Горын поднялся, как его учили. Я быстро вскарабкался по драконьей спине на драконью голову, встал на цыпочки, дотянулся до тайного места, достал банку. Спрыгнул вниз. Пояснил:
— Секретное снадобье, специальная кастрюлеснималка. Предназначена для снимания кастрюль с бестолковых горыньих голов. Ну, да ты знаешь…
Я постучал ладонью по драконьей морде. Вернее, по днищу кастрюли. Щек закрутил глазами.
— По-другому нельзя, только так… — стал я свинчивать крышку с банки. — Сам же виноват…

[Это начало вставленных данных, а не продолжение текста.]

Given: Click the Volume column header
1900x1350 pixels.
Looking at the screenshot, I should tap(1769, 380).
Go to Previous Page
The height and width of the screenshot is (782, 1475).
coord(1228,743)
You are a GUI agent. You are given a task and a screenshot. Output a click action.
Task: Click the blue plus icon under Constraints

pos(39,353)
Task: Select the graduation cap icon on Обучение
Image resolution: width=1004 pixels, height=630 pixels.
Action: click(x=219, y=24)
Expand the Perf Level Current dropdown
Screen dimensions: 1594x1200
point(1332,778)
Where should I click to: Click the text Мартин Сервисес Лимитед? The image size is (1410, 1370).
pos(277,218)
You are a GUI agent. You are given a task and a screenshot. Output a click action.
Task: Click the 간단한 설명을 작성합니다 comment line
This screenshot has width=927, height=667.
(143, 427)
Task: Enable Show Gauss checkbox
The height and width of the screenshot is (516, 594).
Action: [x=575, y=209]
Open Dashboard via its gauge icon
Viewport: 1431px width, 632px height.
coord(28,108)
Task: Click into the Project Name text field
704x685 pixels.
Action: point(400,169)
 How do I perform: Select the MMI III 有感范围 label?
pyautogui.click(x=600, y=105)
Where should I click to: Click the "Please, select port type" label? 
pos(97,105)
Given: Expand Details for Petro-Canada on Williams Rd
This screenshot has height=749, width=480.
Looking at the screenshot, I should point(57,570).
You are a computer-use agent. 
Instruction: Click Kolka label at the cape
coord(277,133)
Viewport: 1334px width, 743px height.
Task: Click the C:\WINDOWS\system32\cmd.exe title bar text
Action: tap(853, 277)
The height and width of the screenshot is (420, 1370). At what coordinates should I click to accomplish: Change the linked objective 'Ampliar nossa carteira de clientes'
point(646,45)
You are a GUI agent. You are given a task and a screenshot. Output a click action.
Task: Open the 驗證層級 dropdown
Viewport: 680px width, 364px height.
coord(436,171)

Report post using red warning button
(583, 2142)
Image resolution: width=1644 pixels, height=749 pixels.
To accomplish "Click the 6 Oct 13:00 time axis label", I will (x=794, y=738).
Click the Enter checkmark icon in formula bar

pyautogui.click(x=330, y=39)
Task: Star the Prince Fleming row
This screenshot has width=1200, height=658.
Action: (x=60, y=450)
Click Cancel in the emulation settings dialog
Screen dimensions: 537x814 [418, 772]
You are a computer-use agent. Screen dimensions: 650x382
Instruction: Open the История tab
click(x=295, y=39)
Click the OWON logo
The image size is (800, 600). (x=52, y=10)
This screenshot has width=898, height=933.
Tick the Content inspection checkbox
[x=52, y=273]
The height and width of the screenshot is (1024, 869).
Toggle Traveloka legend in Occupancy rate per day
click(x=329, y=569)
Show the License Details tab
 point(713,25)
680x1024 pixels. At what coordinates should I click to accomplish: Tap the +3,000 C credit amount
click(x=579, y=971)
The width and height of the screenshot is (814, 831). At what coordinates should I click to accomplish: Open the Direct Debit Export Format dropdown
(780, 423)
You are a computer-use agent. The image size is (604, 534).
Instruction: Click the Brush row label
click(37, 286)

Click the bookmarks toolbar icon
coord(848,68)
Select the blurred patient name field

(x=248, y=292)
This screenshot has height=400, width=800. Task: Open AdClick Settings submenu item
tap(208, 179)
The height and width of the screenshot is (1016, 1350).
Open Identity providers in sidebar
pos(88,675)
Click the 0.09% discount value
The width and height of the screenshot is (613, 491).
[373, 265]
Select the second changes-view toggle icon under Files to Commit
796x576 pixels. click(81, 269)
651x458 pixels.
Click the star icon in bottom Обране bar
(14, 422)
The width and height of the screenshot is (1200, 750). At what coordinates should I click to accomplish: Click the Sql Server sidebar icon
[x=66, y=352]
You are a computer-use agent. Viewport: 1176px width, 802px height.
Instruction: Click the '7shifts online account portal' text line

Щек задрожал сильнее. На самом деле, конечно, никакое не секретное снадобье у меня там было, а обычный табак, махорка. Нашел на военном складе столько, что можно курить миллион лет. Там вообще всего полно — махорки, портянок, револьверов «наган» образца 1895 года, касок, лопат, ватников, прочего древнего добра. Тушенка в промасленных банках… ну, тушенку мы все-таки едим. Но махорки больше всего.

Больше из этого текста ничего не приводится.